Enflasyon düzeltmesinin mevcut ekonomik şartlarda işletmelere ek vergi yükü getirmesinin, iş dünyasının finansal istikrarlarını zorlayabileceğine dikkat çeken Çevikel, “Öz kaynağı güçlü, faal varlığı daha düşük olan işletmelerde ziyan artırıcı sonuç doğuracak olan enflasyon düzeltmesi, mali olmayan etkin varlıkları güçlü, finansmanını borçlanma ile yapan, öz kaynağı düşük işletmelerde ise, enflasyon düzeltmesi kar artırıcı sonuç doğuracaktır” dedi. Çevikel, vergi muafiyetiyle desteklenmeyen bir enflasyon düzeltmesi uygulaması nedeniyle “Şirketlerimizi finansal kırılganlıklarla baş başa bırakabilir ve üretimden yatırıma kadar birçok alanda sakinliğe yol açabilir” ikazında bulundu.
MÜSİAD: Özkaynağı zayıf olana ek vergi
Müstakil Endüstrici ve İşadamları Derneği (MÜSİAD) da enflasyon düzeltmesinin bu haliyle uygulanması durumunda özkaynak ve finansman derdine neden olacağına dikkat çekti.
Düzenlemenin işletmelerin finansal sürdürülebilirliğini tehdit edebileceğine işaret eden MÜSİAD, açıklamasında “Enflasyon düzeltmesi farklarının vergilendirilmesi, ekonomik büyüme ve istikrar üzerinde olumsuz tesirlere yol açma noktasında, yüksek bir risk taşımaktadır. Yatırımcı inancının zedelenmesi, sermaye maliyetlerinin artması, şirketlerin finansal sıhhatinin zayıflaması ve memleketler arası rekabet gücünün azalması, bu cins bir vergi siyasetinin doğurabileceği esas sonuçlar arasındadır” sözlerine yer verdi.

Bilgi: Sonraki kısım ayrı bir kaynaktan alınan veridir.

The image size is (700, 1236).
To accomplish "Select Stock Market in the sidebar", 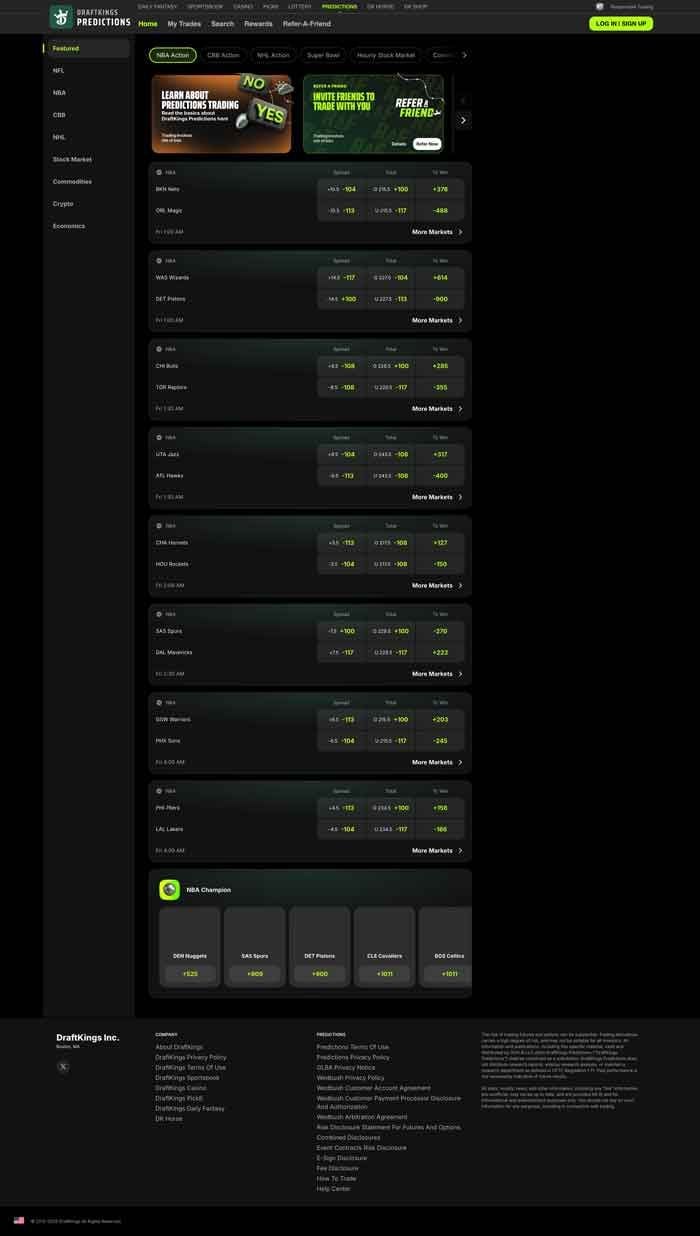I will (x=72, y=159).
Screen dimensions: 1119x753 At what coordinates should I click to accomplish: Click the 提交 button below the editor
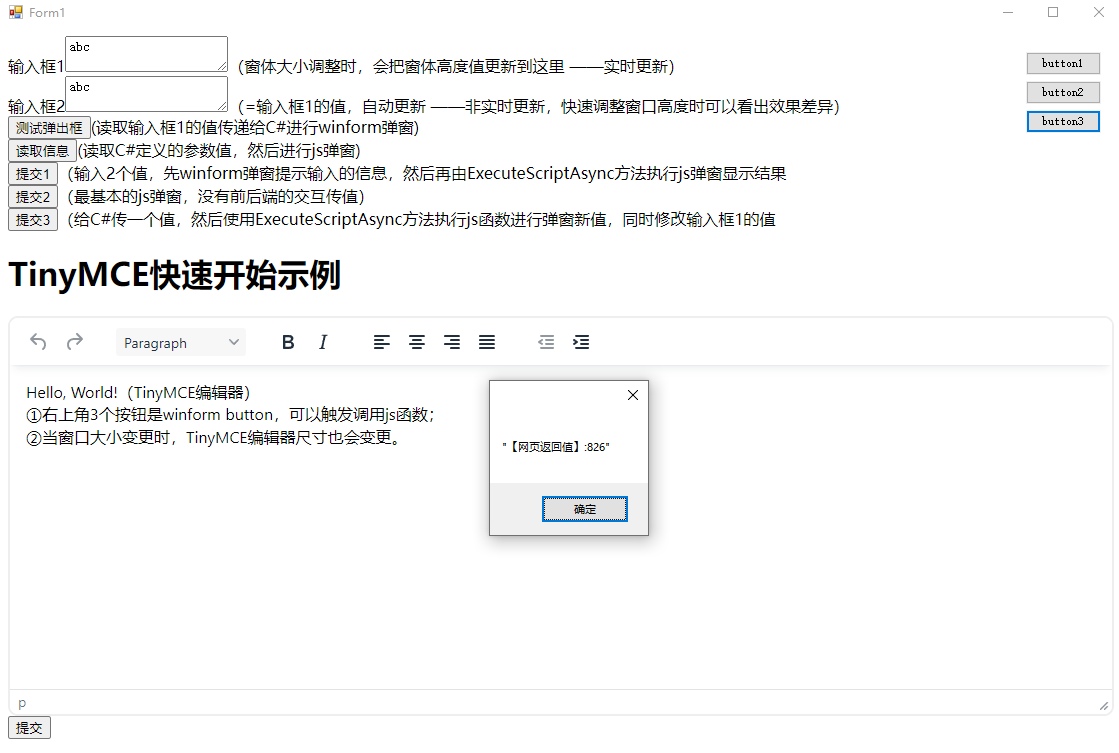pos(28,727)
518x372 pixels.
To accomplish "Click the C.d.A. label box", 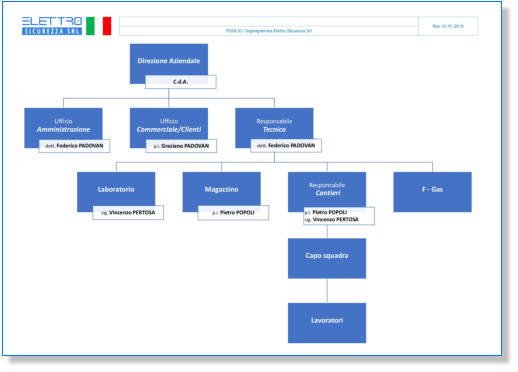I will point(181,82).
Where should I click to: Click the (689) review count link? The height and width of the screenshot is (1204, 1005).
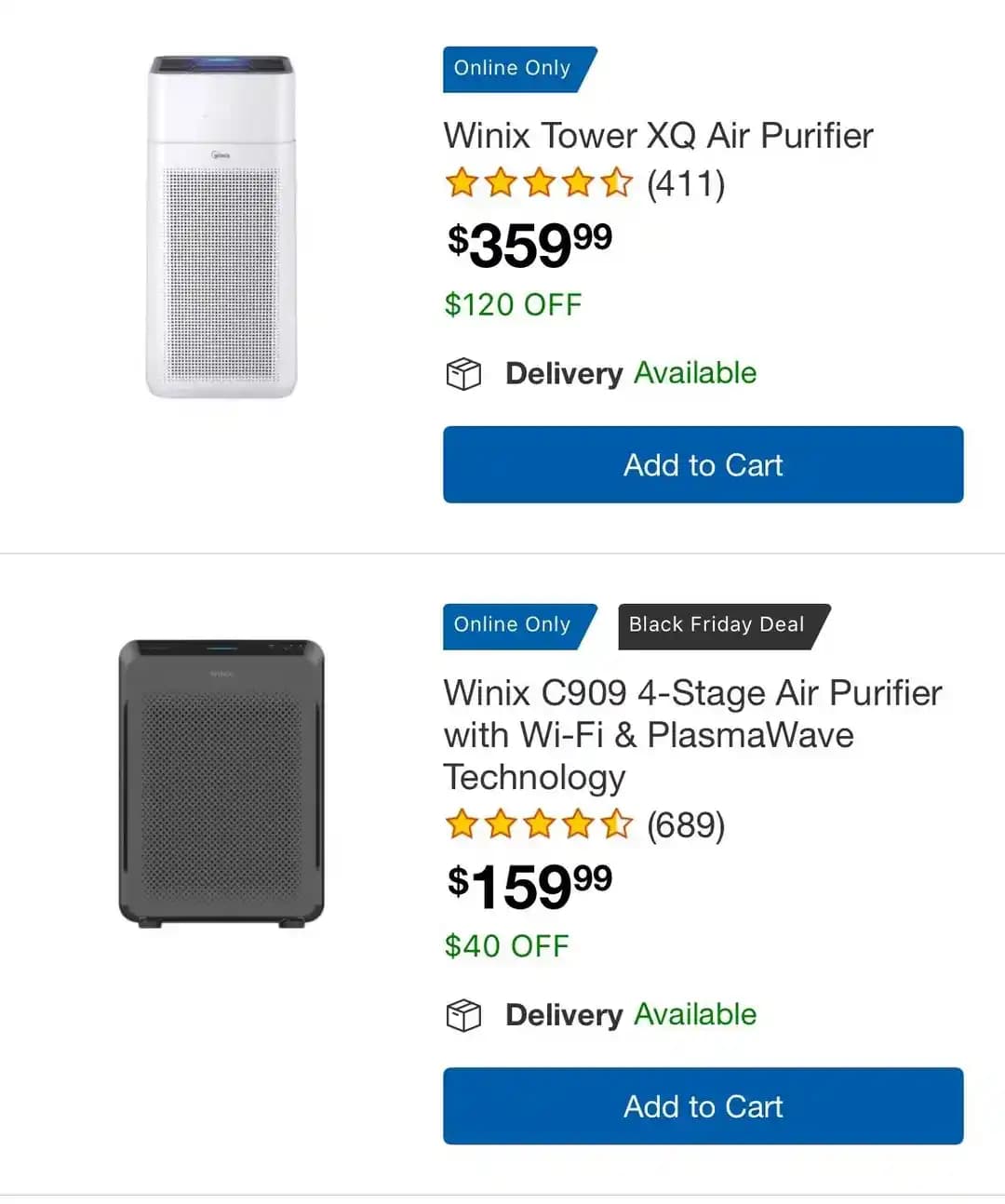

Açıklama şöyle devam etti: “Enflasyon düzeltmesi farklarının vergilendirilmesiyle özkaynağı güçlü lakin nakdî olmayan faal varlıkları, yani stokları, iştirakleri, maddi duran varlıkları, maddi olmayan duran varlıkları düşük olan firmalar açısından masraf istikametli, yani ziyan artırıcı olup, ödemesi gereken vergiden daha az vergi ödemektedir. Bununla birlikte özkaynağı güçsüz olan ancak mali olmayan etkin varlıkları yani stokları, iştirakleri, maddi duran varlıkları, maddi olmayan duran varlıkları yüksek olan, finansmanını borçlanma ile yapan, borçlu olan işletmeler açısından ise gelir taraflı, yani kar artırıcı olup, ödemesi gereken vergiden çok daha fazla bir vergi ödemek zorunda kalmaktadır.” Açıklamada “bu cins vergilendirme siyasetlerinin tekrar gözden geçirilmesi ve daha uygun tahliller bulunmasının elzem” olduğu belirtildi.